Stored data entries:
- Opening Delimiter -
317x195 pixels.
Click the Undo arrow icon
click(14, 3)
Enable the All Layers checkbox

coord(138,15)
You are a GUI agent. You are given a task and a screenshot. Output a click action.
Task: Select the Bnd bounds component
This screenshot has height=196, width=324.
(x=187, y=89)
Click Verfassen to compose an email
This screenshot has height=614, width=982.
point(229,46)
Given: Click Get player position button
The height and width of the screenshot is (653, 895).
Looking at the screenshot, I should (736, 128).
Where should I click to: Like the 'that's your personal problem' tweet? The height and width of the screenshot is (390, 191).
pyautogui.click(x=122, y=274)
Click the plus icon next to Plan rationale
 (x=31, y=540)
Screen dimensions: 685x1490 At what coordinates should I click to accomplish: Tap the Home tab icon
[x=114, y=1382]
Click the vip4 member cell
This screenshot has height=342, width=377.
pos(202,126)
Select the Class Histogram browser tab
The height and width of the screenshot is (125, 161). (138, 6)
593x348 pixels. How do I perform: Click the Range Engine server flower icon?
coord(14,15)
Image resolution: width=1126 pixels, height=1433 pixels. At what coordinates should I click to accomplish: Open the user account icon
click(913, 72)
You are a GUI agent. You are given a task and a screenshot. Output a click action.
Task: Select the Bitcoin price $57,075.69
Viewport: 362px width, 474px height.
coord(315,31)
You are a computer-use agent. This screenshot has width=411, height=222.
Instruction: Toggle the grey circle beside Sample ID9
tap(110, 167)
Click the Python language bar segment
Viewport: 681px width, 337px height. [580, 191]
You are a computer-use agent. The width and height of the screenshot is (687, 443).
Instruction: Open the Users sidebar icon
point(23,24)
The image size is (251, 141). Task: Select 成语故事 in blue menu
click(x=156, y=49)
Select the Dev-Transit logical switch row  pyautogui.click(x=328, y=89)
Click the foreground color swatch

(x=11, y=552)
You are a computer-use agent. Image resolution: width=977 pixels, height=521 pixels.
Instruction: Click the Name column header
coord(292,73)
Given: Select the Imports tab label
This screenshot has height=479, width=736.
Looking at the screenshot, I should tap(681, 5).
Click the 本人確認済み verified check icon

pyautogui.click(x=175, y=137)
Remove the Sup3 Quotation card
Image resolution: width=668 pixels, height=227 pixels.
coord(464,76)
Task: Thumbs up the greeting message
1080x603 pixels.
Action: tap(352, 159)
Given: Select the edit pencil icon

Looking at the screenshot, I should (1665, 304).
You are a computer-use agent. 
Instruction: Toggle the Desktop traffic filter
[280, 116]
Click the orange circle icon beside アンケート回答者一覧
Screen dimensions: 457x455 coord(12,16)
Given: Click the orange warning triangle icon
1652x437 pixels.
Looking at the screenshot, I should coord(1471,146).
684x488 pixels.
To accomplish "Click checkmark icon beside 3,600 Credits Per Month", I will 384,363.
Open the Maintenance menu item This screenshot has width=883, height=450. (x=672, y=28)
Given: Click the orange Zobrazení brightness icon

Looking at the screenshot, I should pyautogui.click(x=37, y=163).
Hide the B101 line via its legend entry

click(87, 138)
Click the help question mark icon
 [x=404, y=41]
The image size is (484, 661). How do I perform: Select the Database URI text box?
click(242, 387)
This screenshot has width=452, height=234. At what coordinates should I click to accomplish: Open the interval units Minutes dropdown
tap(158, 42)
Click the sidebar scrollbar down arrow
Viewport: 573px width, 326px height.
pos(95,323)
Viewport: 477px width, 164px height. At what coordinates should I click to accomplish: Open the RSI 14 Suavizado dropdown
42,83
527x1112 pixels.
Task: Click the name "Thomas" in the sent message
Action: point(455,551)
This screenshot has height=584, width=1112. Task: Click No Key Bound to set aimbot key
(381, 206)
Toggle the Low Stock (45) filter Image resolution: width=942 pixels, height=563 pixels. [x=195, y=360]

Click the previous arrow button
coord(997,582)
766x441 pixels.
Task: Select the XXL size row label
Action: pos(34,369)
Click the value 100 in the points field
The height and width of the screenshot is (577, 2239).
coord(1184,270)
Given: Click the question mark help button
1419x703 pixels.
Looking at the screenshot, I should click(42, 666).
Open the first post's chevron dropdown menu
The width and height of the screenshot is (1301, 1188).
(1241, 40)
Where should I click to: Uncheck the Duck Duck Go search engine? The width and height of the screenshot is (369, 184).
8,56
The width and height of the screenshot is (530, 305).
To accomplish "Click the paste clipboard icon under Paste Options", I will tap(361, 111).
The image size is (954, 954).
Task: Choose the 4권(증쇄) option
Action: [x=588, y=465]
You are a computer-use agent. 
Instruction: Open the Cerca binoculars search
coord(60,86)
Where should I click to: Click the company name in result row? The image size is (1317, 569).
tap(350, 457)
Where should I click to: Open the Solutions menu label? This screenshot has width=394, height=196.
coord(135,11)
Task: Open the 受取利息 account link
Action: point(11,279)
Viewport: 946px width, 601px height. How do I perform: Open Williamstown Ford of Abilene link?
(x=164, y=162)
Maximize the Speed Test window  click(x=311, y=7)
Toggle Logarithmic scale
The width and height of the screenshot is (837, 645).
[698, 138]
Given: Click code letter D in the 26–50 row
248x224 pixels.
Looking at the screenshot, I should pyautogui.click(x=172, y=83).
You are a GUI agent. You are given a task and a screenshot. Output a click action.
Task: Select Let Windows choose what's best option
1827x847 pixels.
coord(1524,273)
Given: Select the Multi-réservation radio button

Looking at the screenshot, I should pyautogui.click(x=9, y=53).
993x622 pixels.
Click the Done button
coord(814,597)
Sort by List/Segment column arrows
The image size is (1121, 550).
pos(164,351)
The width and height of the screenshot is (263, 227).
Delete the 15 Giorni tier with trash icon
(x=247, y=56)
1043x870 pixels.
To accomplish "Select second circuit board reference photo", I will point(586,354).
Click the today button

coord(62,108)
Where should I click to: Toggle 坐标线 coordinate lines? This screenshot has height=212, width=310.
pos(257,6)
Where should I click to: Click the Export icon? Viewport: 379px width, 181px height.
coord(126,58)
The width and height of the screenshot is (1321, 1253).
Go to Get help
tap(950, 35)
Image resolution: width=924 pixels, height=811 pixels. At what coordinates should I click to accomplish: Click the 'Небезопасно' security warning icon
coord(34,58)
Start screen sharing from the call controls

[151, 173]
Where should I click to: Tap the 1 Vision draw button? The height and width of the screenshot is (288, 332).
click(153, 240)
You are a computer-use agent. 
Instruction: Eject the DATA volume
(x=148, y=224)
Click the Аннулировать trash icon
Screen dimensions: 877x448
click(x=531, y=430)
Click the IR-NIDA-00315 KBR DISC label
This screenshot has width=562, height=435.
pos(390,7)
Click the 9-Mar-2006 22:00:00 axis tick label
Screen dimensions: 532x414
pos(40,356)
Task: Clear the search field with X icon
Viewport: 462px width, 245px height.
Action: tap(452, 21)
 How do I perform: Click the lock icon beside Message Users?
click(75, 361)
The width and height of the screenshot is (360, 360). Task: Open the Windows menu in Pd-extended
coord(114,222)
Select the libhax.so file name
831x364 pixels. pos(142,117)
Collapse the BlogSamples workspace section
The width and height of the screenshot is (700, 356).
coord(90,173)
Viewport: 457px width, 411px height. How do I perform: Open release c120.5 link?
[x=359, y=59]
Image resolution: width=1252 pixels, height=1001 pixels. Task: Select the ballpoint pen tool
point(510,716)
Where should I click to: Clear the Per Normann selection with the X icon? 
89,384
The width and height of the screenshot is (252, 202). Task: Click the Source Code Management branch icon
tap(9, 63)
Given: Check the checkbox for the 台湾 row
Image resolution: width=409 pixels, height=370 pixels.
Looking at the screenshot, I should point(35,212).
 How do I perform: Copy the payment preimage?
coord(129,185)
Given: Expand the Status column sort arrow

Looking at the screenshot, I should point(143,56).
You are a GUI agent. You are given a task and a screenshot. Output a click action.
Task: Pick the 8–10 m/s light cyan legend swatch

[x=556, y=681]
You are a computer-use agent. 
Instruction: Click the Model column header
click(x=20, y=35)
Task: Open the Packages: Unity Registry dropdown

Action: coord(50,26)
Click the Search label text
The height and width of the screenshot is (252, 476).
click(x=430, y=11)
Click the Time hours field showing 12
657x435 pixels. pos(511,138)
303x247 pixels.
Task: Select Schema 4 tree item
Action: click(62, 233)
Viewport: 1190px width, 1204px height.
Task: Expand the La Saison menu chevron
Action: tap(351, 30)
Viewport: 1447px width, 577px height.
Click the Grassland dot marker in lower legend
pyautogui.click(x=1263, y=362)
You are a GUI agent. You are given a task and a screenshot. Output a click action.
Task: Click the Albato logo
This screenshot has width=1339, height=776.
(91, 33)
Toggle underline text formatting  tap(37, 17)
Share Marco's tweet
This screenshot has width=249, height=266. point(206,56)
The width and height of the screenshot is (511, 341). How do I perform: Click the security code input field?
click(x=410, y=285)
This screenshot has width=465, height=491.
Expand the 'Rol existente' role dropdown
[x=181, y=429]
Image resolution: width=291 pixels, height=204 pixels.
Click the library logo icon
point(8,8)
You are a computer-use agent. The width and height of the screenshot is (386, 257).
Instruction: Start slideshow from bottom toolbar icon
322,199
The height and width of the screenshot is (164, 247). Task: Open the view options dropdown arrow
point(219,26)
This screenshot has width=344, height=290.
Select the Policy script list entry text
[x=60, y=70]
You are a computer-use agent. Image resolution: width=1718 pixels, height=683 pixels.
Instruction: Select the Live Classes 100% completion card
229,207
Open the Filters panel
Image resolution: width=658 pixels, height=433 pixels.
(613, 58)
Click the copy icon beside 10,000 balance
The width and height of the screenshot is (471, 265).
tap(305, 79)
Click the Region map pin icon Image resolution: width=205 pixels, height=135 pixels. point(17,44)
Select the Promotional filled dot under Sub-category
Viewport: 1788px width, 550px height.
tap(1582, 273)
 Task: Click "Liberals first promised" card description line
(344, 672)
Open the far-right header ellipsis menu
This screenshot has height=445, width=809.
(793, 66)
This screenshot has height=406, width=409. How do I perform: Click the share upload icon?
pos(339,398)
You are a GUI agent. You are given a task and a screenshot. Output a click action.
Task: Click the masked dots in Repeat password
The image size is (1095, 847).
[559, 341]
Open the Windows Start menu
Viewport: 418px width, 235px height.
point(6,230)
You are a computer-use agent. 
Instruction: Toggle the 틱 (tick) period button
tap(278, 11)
- Closing Delimiter -
*TASK TO COMPLETE*
Print, without alteration, only the lines above between the one holding "Given: Check the checkbox for the 台湾 row" and the one holding "Toggle underline text", inclusive.

*WRITTEN REPLY*
Given: Check the checkbox for the 台湾 row
Image resolution: width=409 pixels, height=370 pixels.
Looking at the screenshot, I should point(35,212).
 How do I perform: Copy the payment preimage?
coord(129,185)
Given: Expand the Status column sort arrow

Looking at the screenshot, I should point(143,56).
You are a GUI agent. You are given a task and a screenshot. Output a click action.
Task: Pick the 8–10 m/s light cyan legend swatch

[x=556, y=681]
You are a computer-use agent. 
Instruction: Click the Model column header
click(x=20, y=35)
Task: Open the Packages: Unity Registry dropdown

Action: coord(50,26)
Click the Search label text
The height and width of the screenshot is (252, 476).
click(x=430, y=11)
Click the Time hours field showing 12
657x435 pixels. pos(511,138)
303x247 pixels.
Task: Select Schema 4 tree item
Action: click(62, 233)
Viewport: 1190px width, 1204px height.
Task: Expand the La Saison menu chevron
Action: tap(351, 30)
Viewport: 1447px width, 577px height.
Click the Grassland dot marker in lower legend
pyautogui.click(x=1263, y=362)
You are a GUI agent. You are given a task and a screenshot. Output a click action.
Task: Click the Albato logo
This screenshot has width=1339, height=776.
(91, 33)
Toggle underline text formatting  tap(37, 17)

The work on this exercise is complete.